Got a quick question.  We have an admin management account that is created during UI enrollment, and a user account on the computers that starts out as admin, but is demoted to non-admin during the enrollment process.  


I don't want the admin management account to get a secure token, I want the only account with a secure token to be the standard account.  


The problem is that if I log into the management account for any reason, weeks or months after enrollment, the management account gets a secure token! (In addition to the standard account that had a token from the beginning.)  How can I log into the management account without it getting a secure token?



Our devices are all mac-book airs and mac-book pros, and are running Big Sur and Montery.

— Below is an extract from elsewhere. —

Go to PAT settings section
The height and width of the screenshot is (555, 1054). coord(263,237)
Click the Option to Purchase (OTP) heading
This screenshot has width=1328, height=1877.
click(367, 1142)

All accounts are local accounts. 



New Contributor II

Any reason you don't want this?   Without the secure token you can't reset the local user's password and do other things.  We've had issues with M1 macbooks preventing the regular user (who is also an admin) from logging in with their password.    It is only with a hidden admin that eventually gets the secure token granted to them from JAMF that we can reset the user's password.

New Contributor

A few reasons:  1) I don't want the management acct to have a secure token because once it has one, it no longer remains hidden on the login screen.  2) once the management acct has a secure token I cannot change its password with the Jamf password reset policy.  It's more important to me to be able to change the management password than the user password because my users are so locked down that even if that PW gets out, no one could do much with it. 3) This site: has some pretty convincing reasons why the user account should be the only account to have a secure token on the device. 

It appears to me that having the bootstrap token enabled is what is causing any user who utilizes the login screen to get a secure token automatically.   So my options could be: 1) disable the bootstrap token on my fleet.  Is this possible and what would the ramifications of this be? 2) Never log into the management account via the login screen (there are some use cases where we need to do this). 3) Delete the secure token on the management account if it ever gets logged into.  I have tried to do this and am prevented because it says I need a "secure token unlock" and research online seems to indicate that this error is only remedied by wiping the computer!  4) find a way to perpetually block management user from ever receiving a secure token. This would be great if it can be done.  


Any assistance you can provide would be much appreciated!!

New Contributor III

@JeanetteA nailed it!  Good to know you are also having issues, Jeanette. 

For me the most important reason is for changing the password of the management account.  This is much easier if they do not have a secure token.  I also don't like the way the management account appears on the logins screen once it has a secure token.  I've also been reading on the site Jeanette referenced above and find the writer's arguments pretty convincing about why only the standard account should have a secure token, from a security perspective. 

Sounds like Jeanette has some good ideas for remediating this if they are workable.  Looking forward to hearing anyone else chime in on this.  

Deleting the secure token on the management account would be great but I have not figured out a way to do this either without getting the "secure token unlock" error message.  

I would love it if there was a way to just block specified users (i.e. management user) from ever receiving a secure token.  

How are others dealing with this?


New Contributor III

Jeanelle mentioned possibly disabling bootstrap - has anyone tried this on their fleet?  Does it cause any issues?


Valued Contributor II

Take a look at this blog article from TTG. It looks like you could, in theory, tag the local admin account with ;DisabledTags;SecureToken tag.

New Contributor III

I asked TTG about the tag option, and TTG responded: "that feature is only to avoid the “first” account created on the system to get a token. Bootstrap overwrites this."

So setting that tag will not work in my use case.  What about a policy that auto deletes and re-creates the admin management account as soon as it finds that account secure tokened?